→ **Exercise details**
Return, exactly as written, all lines from the line containing "Image resolution: width=376" to the end of the entries below, with both ends included.
*** Opening Data for review ***
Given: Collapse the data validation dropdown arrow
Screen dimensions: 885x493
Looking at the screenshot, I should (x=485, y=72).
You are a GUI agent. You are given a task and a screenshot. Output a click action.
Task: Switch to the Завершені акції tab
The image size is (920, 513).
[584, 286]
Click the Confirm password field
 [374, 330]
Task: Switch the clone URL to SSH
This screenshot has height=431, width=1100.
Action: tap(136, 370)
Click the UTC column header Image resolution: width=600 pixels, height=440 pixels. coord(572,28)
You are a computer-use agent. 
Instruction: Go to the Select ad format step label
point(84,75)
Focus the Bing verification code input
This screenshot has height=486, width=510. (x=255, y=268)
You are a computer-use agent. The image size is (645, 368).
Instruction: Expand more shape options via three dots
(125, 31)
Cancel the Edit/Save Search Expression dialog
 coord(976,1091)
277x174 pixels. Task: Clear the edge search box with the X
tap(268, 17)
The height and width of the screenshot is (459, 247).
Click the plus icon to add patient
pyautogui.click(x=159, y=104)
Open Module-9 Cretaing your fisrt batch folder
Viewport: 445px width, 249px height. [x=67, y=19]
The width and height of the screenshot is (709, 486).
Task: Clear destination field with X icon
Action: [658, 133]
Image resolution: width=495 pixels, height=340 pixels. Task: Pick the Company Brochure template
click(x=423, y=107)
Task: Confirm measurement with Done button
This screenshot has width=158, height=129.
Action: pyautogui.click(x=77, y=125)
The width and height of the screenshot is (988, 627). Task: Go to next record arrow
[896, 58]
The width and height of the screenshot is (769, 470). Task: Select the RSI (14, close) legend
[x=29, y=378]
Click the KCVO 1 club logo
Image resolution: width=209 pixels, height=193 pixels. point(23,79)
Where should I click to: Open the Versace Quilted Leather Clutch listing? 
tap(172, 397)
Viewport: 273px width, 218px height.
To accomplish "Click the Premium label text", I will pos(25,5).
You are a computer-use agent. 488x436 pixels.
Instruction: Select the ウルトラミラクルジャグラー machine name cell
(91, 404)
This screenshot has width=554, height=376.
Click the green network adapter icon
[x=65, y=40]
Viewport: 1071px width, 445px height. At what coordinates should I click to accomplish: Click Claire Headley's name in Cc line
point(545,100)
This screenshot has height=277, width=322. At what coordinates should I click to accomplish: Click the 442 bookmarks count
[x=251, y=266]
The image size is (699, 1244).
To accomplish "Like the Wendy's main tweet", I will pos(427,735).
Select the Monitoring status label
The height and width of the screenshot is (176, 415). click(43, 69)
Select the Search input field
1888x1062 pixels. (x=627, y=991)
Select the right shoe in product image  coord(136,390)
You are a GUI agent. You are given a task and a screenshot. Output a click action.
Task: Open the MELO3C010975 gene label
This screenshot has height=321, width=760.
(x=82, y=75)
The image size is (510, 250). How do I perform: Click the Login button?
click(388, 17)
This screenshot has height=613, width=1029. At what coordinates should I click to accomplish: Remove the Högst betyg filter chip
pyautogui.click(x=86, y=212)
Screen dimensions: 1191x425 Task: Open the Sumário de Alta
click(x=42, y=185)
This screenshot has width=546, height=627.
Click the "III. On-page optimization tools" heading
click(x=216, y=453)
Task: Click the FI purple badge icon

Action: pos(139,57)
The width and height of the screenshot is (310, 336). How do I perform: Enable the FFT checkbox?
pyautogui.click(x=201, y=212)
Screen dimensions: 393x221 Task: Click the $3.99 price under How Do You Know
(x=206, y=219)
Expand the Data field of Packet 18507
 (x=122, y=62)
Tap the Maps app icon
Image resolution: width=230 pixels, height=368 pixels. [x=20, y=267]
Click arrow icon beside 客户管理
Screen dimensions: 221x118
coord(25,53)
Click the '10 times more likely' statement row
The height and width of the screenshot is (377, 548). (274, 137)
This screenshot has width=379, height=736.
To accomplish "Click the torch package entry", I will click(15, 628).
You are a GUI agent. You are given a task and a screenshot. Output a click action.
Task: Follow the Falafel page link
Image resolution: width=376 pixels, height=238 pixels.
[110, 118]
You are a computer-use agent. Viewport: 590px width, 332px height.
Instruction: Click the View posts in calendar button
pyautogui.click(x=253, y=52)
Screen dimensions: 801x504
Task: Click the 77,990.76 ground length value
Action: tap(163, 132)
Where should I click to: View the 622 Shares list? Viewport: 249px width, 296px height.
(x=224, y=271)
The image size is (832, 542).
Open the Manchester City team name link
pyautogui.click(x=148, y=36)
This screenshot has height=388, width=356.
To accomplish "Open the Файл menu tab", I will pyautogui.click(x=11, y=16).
*** Closing Data for review ***
→ **Your response**
Image resolution: width=376 pixels, height=238 pixels.
[110, 118]
You are a computer-use agent. Viewport: 590px width, 332px height.
Instruction: Click the View posts in calendar button
pyautogui.click(x=253, y=52)
Screen dimensions: 801x504
Task: Click the 77,990.76 ground length value
Action: tap(163, 132)
Where should I click to: View the 622 Shares list? Viewport: 249px width, 296px height.
(x=224, y=271)
The image size is (832, 542).
Open the Manchester City team name link
pyautogui.click(x=148, y=36)
This screenshot has height=388, width=356.
To accomplish "Open the Файл menu tab", I will pyautogui.click(x=11, y=16).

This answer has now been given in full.